* _RECORDS FOR THE EXERCISE_:
# # # # #
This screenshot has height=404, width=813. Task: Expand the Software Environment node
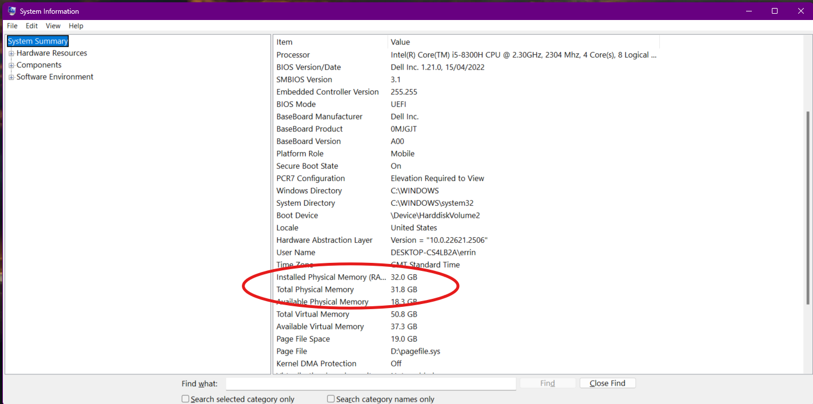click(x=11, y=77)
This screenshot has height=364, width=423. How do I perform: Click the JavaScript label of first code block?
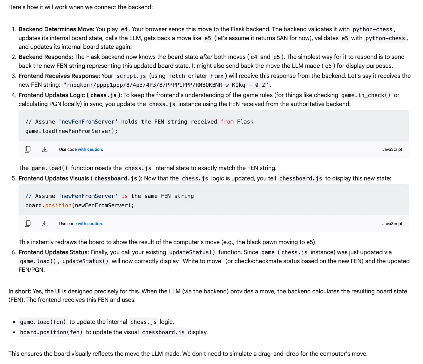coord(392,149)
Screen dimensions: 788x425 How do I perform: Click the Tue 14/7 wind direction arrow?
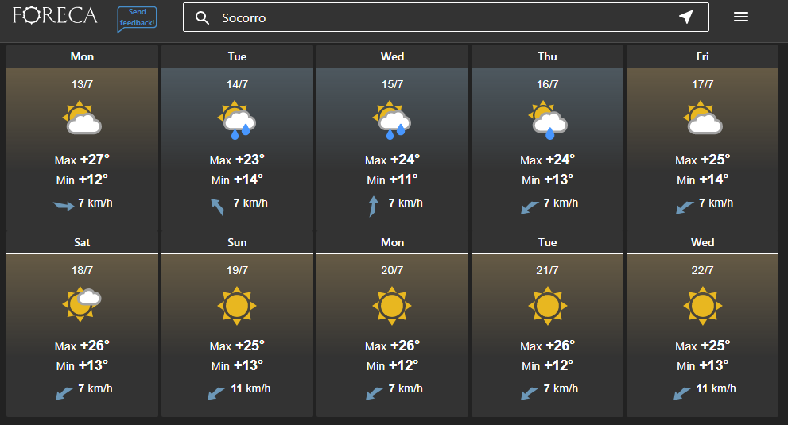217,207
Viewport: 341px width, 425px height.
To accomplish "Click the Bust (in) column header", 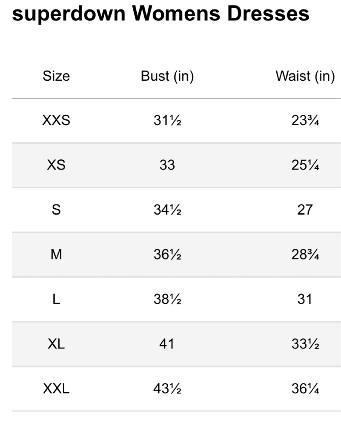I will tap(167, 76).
# # # # #
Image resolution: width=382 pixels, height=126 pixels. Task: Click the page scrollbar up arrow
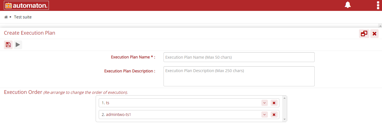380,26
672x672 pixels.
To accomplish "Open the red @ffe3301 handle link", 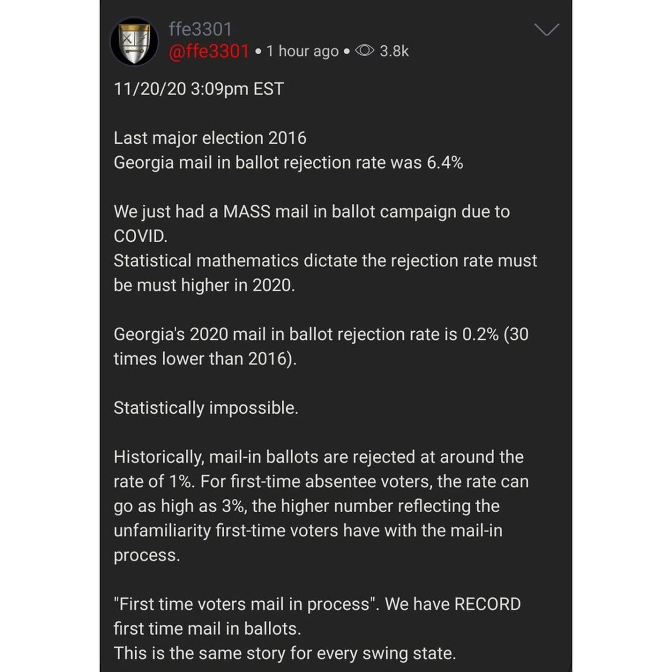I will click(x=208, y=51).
# # # # #
* _INSTRUCTIONS FOR THE TASK_: What belongs in the answer is each line above from the line with "This screenshot has height=404, width=813." to the line with "Viewport: 341px width, 425px height.", inclusive, reproduced exactly and free of pictures.

* _ANSWER BOX_:
This screenshot has height=404, width=813. Task: Expand the Software Environment node
click(x=11, y=77)
This screenshot has height=364, width=423. How do I perform: Click the JavaScript label of first code block?
coord(392,149)
Screen dimensions: 788x425 How do I perform: Click the Tue 14/7 wind direction arrow?
217,207
Viewport: 341px width, 425px height.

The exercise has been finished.